▸ **RECORDS FOR THE EXERCISE**
= = =

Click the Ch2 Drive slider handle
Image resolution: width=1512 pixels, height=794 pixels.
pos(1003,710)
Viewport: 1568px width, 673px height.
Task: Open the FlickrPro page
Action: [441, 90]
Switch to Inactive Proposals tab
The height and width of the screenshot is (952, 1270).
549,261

= = =

Print all of the entries again, exactly as written.

Click the Ch2 Drive slider handle
Image resolution: width=1512 pixels, height=794 pixels.
pos(1003,710)
Viewport: 1568px width, 673px height.
Task: Open the FlickrPro page
Action: [441, 90]
Switch to Inactive Proposals tab
The height and width of the screenshot is (952, 1270).
549,261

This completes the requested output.